* [EXERCISE BRIEF]:
Type out the entries again, keeping every word unchanged.

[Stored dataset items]
◇ ◇ ◇ ◇ ◇ ◇ ◇

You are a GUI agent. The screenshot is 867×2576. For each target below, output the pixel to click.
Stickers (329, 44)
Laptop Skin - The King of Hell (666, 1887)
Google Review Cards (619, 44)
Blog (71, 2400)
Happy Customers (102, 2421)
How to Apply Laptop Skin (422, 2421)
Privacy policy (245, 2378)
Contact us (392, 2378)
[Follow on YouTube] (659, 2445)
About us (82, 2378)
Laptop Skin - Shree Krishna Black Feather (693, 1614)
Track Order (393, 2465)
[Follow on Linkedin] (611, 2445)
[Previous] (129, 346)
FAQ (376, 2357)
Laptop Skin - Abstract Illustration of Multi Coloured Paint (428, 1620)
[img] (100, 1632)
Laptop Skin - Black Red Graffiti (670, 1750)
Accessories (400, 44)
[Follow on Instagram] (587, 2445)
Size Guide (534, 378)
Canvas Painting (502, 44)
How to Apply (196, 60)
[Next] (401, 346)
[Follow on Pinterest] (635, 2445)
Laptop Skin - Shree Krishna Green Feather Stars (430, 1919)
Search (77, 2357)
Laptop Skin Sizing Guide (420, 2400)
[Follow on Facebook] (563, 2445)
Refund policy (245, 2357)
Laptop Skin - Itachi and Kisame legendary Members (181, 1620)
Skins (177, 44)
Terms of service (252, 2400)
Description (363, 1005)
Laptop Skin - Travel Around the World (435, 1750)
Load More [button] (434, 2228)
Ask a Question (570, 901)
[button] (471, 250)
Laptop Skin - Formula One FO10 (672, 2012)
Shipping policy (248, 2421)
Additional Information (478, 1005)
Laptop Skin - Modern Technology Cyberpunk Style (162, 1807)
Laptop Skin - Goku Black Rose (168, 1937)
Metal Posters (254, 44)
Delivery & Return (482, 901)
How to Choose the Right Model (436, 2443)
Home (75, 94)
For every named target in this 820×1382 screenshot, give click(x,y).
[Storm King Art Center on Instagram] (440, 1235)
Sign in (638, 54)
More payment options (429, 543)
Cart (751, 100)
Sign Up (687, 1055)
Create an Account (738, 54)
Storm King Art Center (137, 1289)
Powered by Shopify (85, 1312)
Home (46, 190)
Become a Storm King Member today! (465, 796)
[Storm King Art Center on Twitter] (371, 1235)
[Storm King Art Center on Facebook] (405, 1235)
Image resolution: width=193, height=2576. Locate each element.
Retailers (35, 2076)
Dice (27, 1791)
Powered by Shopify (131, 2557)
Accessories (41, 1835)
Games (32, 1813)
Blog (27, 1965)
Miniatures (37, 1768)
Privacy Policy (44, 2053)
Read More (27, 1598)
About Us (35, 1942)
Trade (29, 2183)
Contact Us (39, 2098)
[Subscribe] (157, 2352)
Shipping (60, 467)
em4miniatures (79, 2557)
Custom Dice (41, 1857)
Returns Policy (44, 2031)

◇ ◇ ◇ ◇ ◇ ◇ ◇

* [WRITTEN SOLUTION]:
You are a GUI agent. The screenshot is 867×2576. For each target below, output the pixel to click.
Stickers (329, 44)
Laptop Skin - The King of Hell (666, 1887)
Google Review Cards (619, 44)
Blog (71, 2400)
Happy Customers (102, 2421)
How to Apply Laptop Skin (422, 2421)
Privacy policy (245, 2378)
Contact us (392, 2378)
[Follow on YouTube] (659, 2445)
About us (82, 2378)
Laptop Skin - Shree Krishna Black Feather (693, 1614)
Track Order (393, 2465)
[Follow on Linkedin] (611, 2445)
[Previous] (129, 346)
FAQ (376, 2357)
Laptop Skin - Abstract Illustration of Multi Coloured Paint (428, 1620)
[img] (100, 1632)
Laptop Skin - Black Red Graffiti (670, 1750)
Accessories (400, 44)
[Follow on Instagram] (587, 2445)
Size Guide (534, 378)
Canvas Painting (502, 44)
How to Apply (196, 60)
[Next] (401, 346)
[Follow on Pinterest] (635, 2445)
Laptop Skin - Shree Krishna Green Feather Stars (430, 1919)
Search (77, 2357)
Laptop Skin Sizing Guide (420, 2400)
[Follow on Facebook] (563, 2445)
Refund policy (245, 2357)
Laptop Skin - Itachi and Kisame legendary Members (181, 1620)
Skins (177, 44)
Terms of service (252, 2400)
Description (363, 1005)
Laptop Skin - Travel Around the World (435, 1750)
Load More [button] (434, 2228)
Ask a Question (570, 901)
[button] (471, 250)
Laptop Skin - Formula One FO10 (672, 2012)
Shipping policy (248, 2421)
Additional Information (478, 1005)
Laptop Skin - Modern Technology Cyberpunk Style (162, 1807)
Laptop Skin - Goku Black Rose (168, 1937)
Metal Posters (254, 44)
Delivery & Return (482, 901)
How to Choose the Right Model (436, 2443)
Home (75, 94)
For every named target in this 820×1382 screenshot, give click(x,y).
[Storm King Art Center on Instagram] (440, 1235)
Sign in (638, 54)
More payment options (429, 543)
Cart (751, 100)
Sign Up (687, 1055)
Create an Account (738, 54)
Storm King Art Center (137, 1289)
Powered by Shopify (85, 1312)
Home (46, 190)
Become a Storm King Member today! (465, 796)
[Storm King Art Center on Twitter] (371, 1235)
[Storm King Art Center on Facebook] (405, 1235)
Image resolution: width=193, height=2576. Locate each element.
Retailers (35, 2076)
Dice (27, 1791)
Powered by Shopify (131, 2557)
Accessories (41, 1835)
Games (32, 1813)
Blog (27, 1965)
Miniatures (37, 1768)
Privacy Policy (44, 2053)
Read More (27, 1598)
About Us (35, 1942)
Trade (29, 2183)
Contact Us (39, 2098)
[Subscribe] (157, 2352)
Shipping (60, 467)
em4miniatures (79, 2557)
Custom Dice (41, 1857)
Returns Policy (44, 2031)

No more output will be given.